Z danych Głównego Urzędu Statystycznego (porównanie czerwiec 2010 r. do czerwca 2009 r.) widać, jak rośnie zatrudnienie w administracji publicznej. W ciągu roku zwiększyło się o ponad 6 proc., a fundusz płac jest wyższy o 4,3 proc. Więcej więc niż inflacja i zapowiadana reguła wydatkowa.
Jednak w większości branż sytuacja jest wciąż słaba pod względem wzrostu płac.
– Spowolnienie gospodarcze szczególnie mocno wpłynęło na kondycję transportu, budownictwa czy handlu – przyznaje Robert Pater, ekonomista z Biura Inwestycji i Cykli Ekonomicznych.
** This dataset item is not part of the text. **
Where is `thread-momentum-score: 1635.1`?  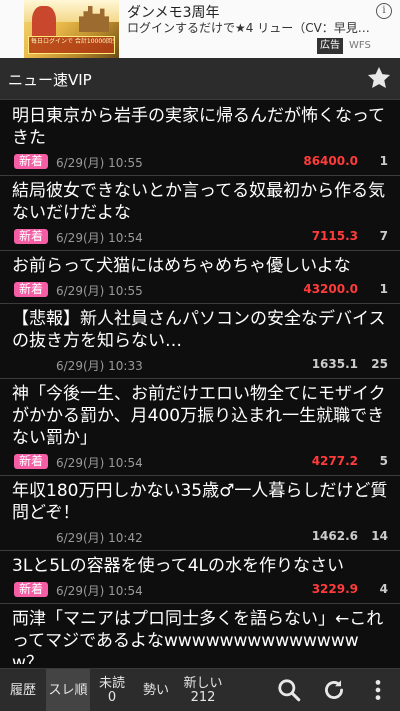
thread-momentum-score: 1635.1 is located at coordinates (334, 364).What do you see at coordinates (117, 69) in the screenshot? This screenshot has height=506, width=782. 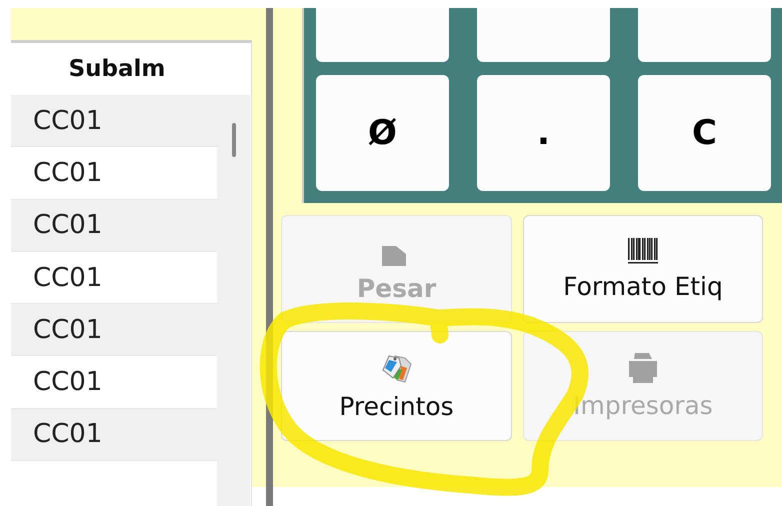 I see `column-header: Subalm` at bounding box center [117, 69].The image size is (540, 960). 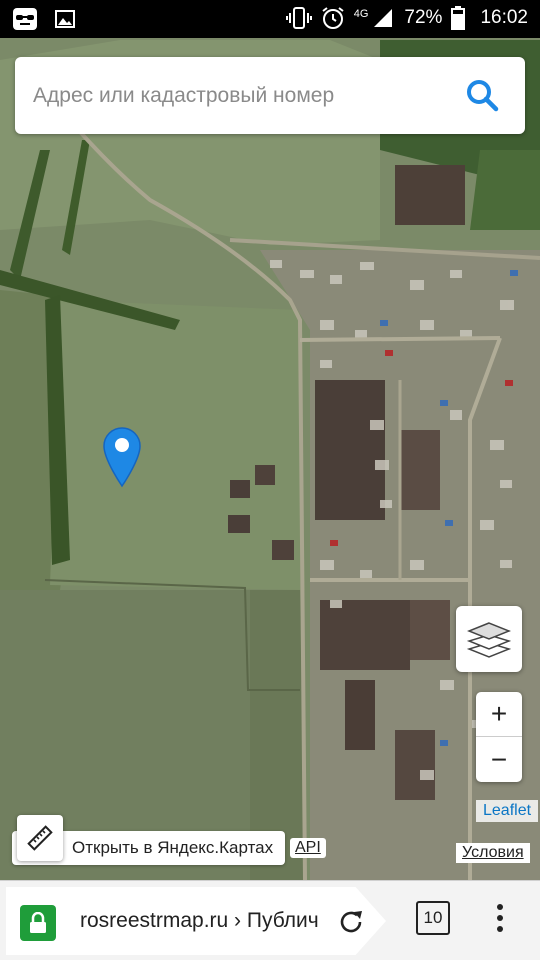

W tych branżach wynagrodzenia rosną wolniej niż w innych. Z ostatnich danych GUS porównujących realny wzrost płac w pierwszej połowie tego roku z sześcioma miesiącami zeszłego (w firmach), wynika, że nie jest on w przemyśle powszechny.
Płace rosną poniżej inflacji w firmach produkujących napoje, wyroby tytoniowe, w firmach poligraficznych, farmaceutycznych oraz transportowych.
Dodatkowo podwyżek nie odczuwają pracownicy firm technicznych i profesjonalnych oraz usługowo-finansowych. Nie ma realnych podwyżek w kopalniach oraz w energetyce.